TV Shows

‘Star Trek’ Alum Dies After Illness: Jill Jacobson Was 70

The actress starred in Star Trek: The Next Generation in 1989 and Star Trek: Deep Space Nine in 1996.

Photo Credit: David Livingston/Getty Images

Jill Jacobson, an actress best known for her roles on Star Trek: The Next Generation and the primetime soap Falcon Crest, has died. She was 70. Jacobson passed away at Cedars-Sinai’s Culver West Health Center on Sunday, Dec. 8 following “a long illness,” her friend Dan Harary told The Hollywood Reporter.

“She will be deeply missed by numerous relatives, friends and her beloved dogs, Benny and Kowalski,” he said.

Videos by PopCulture.com

After graduating with a B.S. in Radio, TV and Film Performance from the University of Texas in Austin, and relocating to Los Angeles, Jacobson began her acting career with the title role in Nurse Sherri, a slasher horror film. She followed it with roles in Harper Valley PTA, The Devlin Connection, and Splash before landing one of her most memorable roles on Falcon Crest. The actress starred as Erin Jones across more than 20 episodes of the hit CBS soap opera, which was created by Earl Hammer Jr. and aired for nine seasons.

At the same time she was starring on Falcon Crest, Jacobson also appeared in the recurring role of Larue Wilson on eight episodes of The New Gidget. Her The New Gidget co-star, Caryn Richman, said Jacobsons’ “comic timing was brilliant. And her enthusiasm and love of life made our time together on set joyful.”

Jacobson also starred as Vanessa in Star Trek: The Next Generation in the 1989 episode “The Royale,” and as Chalan Aroya in Star Trek: Deep Space Nine episode “Broken Link” in 1996, per her IMDb profile. Her other credits include Days of Our Lives, Castle, Hung, Newhart, Who’s the Boss?, Quantum Leap, and Murphy Brown, among many others. Her last credited role was in the 2020 series Etheria.

“We are incredibly sad to say goodbye to our beautiful, soulful, hysterically funny, elegantly raunchy client, Jill Jacobson,” Ben Padula, her manager, added in a statement shared with Forbes. “Jill was a total spitfire of an actress with comedic timing straight out of a Marx Brothers’ flick and Hollywood glamor right from its golden age.
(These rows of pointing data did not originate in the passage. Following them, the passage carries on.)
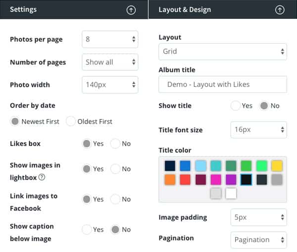Pick the yellow title color swatch
Image resolution: width=297 pixels, height=252 pixels.
[x=277, y=166]
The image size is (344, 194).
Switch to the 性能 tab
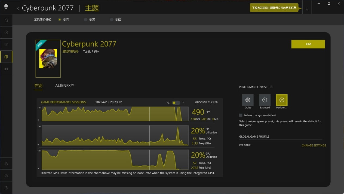(38, 86)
Jill took us on so many adventures and she was an absolute blast. Thank you, Jill. We’ll see you in our dreams.”

Outside of acting, Jacobson was a spokesperson for the American Cancer Society, for which she received an award. Deadline reports that earlier this year, she revealed she overcame a two-and-a-half-year struggle with esophageal cancer that “kind of took me out of the game for a while.”